──────── Available records ────────

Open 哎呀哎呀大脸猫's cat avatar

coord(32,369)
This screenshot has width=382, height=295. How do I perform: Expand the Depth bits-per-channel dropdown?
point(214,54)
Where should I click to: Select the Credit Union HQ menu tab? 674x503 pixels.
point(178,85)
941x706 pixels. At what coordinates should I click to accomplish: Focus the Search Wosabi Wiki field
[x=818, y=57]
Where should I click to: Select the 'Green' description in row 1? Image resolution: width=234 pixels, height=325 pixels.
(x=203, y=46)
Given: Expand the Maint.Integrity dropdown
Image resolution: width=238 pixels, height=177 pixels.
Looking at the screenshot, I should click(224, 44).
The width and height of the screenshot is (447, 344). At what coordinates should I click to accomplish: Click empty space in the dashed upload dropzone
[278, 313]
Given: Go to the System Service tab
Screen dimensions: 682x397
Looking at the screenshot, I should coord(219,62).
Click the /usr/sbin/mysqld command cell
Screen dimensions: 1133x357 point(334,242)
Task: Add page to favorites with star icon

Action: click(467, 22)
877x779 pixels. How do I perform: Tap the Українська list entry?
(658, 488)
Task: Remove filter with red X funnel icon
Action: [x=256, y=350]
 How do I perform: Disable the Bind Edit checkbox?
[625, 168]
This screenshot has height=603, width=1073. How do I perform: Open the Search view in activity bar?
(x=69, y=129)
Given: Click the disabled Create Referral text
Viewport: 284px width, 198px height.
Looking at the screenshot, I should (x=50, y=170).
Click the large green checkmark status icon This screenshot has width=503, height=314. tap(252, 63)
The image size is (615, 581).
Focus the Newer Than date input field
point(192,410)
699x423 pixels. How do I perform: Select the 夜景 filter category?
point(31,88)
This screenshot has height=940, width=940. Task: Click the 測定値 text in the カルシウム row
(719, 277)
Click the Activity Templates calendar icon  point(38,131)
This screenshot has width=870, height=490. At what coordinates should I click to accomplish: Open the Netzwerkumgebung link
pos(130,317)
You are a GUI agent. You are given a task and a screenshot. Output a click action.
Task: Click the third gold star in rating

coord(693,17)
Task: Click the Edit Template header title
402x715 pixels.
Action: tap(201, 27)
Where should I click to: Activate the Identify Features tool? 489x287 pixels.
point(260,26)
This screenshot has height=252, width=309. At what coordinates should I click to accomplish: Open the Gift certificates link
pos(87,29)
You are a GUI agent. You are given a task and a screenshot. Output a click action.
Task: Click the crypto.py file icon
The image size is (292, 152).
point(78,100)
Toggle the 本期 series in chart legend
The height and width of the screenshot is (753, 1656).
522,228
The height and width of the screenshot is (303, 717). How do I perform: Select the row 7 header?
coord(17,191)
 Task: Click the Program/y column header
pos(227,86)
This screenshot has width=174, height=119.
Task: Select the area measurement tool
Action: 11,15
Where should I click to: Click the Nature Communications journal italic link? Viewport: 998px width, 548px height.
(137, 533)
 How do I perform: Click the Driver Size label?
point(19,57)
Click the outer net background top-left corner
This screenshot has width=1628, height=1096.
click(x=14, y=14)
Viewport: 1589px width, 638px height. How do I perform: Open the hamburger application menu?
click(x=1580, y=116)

────────

*What the task asks*: Reproduce, word for word and in full, only the lines above that start at the line with "This screenshot has height=252, width=309." and run through the line with "Toggle the 本期 series in chart legend", both ends included.

*Solved exercise*:
This screenshot has height=252, width=309. At what coordinates should I click to accomplish: Open the Gift certificates link
pos(87,29)
You are a GUI agent. You are given a task and a screenshot. Output a click action.
Task: Click the crypto.py file icon
The image size is (292, 152).
point(78,100)
Toggle the 本期 series in chart legend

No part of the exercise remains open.